Given instruction
Switch "Instruction" to "Directive" throughout the items below, and write them out again with nothing else altered.

-------- Recorded data --------

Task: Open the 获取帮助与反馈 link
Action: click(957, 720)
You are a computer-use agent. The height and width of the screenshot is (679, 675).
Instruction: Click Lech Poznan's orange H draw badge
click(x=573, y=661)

--------

Correct result
Task: Open the 获取帮助与反馈 link
Action: click(957, 720)
You are a computer-use agent. The height and width of the screenshot is (679, 675).
Directive: Click Lech Poznan's orange H draw badge
click(x=573, y=661)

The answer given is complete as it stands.